I (CS) this is something that is difficult to ignore in the data from Teens, Social Media and Mental Health is how much teen mental health has declined alongside the rise of social media. As Pew Research Center reports, “Roughly half of teens (48%) say these sites have a mostly negative effect on people their age, up from 32% in 2022” (2025). Anxiety and depression have become so normalized in our generation that it almost feels weird if someone does not struggle with it at some point. That was not always the case, and we think it is worth asking why things have changed so drastically. From my own experiences, the connection between social media and mental health feels very real. Whether it is the constant comparison to other people’s highlight reels, the pressure to get likes on a post, or just the general feeling of unease that comes from spending hours on your phone, something about the way these platforms are designed seems to wear you down over time. And the fact that this is happening to younger and younger kids makes it even more concerning. We are not talking about teenagers anymore, children who are barely in middle school are already navigating the pressures of online life before they even know who they are. What’s most worrisome is how normal all of this has become. Depression, anxiety, burnout: these are words that our generation throws around so casually now, almost like they are just part of growing up. But they should not be. And while I am not saying social media is entirely to blame, it is hard to look at how much things have changed since smartphones became a part of everyday life and not see a connection. The encouraging thing is that people our age are starting to wake up to this. More and more teenagers are admitting that social media makes them feel worse, and some are even trying to cut back on their own whether it’s through setting time limits or taking short breaks from social media platforms at times. That kind of self awareness highly matters but individual awareness can only go so far when the platforms themselves are still engineered to pull you back in every time you try to step away.

 

I (JS) see the influence of AI in my teaching.
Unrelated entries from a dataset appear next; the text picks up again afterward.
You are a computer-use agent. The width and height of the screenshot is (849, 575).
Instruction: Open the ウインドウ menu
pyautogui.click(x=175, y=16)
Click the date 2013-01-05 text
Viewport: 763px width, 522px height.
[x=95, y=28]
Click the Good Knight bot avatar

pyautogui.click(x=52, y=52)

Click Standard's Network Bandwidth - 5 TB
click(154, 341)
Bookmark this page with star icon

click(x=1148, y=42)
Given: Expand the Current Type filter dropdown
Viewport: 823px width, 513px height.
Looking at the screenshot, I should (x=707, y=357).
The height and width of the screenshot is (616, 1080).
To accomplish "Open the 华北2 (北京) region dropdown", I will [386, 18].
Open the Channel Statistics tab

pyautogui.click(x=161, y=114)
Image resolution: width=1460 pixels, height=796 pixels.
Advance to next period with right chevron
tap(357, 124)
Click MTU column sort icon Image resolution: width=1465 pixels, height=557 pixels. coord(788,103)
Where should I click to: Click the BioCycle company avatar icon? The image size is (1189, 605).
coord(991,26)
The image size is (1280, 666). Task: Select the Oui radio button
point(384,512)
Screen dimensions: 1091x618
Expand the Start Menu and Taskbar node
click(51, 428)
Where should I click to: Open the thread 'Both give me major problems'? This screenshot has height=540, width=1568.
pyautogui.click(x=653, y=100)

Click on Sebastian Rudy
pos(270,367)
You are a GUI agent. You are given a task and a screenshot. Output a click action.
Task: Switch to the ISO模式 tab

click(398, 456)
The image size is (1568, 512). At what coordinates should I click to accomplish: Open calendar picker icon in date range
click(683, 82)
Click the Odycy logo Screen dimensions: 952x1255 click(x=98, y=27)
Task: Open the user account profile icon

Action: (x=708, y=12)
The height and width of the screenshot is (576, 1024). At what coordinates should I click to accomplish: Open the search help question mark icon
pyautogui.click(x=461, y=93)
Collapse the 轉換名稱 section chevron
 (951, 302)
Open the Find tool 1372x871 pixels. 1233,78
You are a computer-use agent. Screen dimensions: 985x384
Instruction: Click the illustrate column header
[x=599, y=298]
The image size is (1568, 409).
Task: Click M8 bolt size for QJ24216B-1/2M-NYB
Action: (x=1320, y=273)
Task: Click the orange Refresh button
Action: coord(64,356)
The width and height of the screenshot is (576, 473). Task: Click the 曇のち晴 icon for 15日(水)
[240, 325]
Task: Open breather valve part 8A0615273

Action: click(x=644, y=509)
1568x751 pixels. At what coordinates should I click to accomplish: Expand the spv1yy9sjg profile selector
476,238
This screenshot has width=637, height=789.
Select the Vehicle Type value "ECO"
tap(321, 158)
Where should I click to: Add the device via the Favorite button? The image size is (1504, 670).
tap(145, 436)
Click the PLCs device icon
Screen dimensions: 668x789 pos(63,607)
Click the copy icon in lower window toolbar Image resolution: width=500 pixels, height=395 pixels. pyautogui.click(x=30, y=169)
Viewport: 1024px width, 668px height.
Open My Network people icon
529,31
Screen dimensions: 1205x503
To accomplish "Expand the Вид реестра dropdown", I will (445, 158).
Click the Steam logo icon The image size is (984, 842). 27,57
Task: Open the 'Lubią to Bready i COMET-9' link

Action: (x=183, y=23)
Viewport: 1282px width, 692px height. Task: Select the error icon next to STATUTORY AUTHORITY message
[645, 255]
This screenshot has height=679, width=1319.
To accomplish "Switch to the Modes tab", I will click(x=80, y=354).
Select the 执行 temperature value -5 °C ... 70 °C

In my lecture classes I like to give essay questions. In the modern world I believe that I need to give those essay test questions in an on-line format where students can use their laptops to answer. Why? I want the students to be trying to master concepts, not test their recall for items they can easily look up. I teach the concepts, the students talk about them in little quizzes and in break-out groups. I try to set up an environment in our in-person meetings where the students feel challenged, but respected, in the spirit of us engaging in learning together even if I am the professor. So, I tell students they can use AI (how could I stop them), but I use the analogy of them letting AI ride in the side-car of their motorcycle, not drive. Never cut and paste. Just use the lecture slides, the textbook, your notes, Google look-ups, and AI to remind you of the facts. But write the essay yourself and own the words you put down. That is how I will grade your essay. If I think you copied from AI, I will ask you to a real-world or Zoom meeting to discuss the topic with me to make sure you really do own your words.  But even still, I am noticing that the essays are getting better over the last few years. I also notice that I am using AI in my “motorcycle side-car.”  Finally, the peer mentors in that course have launched an end-of-term survey of student use of AI that they will share and discuss with me after the grades are submitted.

 

Conclusion

At the end of the day, social media is not something we can just get rid of. It is a huge part of how we communicate and live our daily lives. But our experiences, along with the research, show that it is not just about how much we use it, it is also about how these platforms are designed to keep us coming back.

Things like phone bans and age limits show that people are starting to recognize the problem, but they do not fully solve it. As we have seen, these rules are hard to enforce and do not address why social media is so hard to put down in the first place. At the same time, it is hard to ignore the rise in anxiety, loneliness, and shorter attention spans, especially among young people.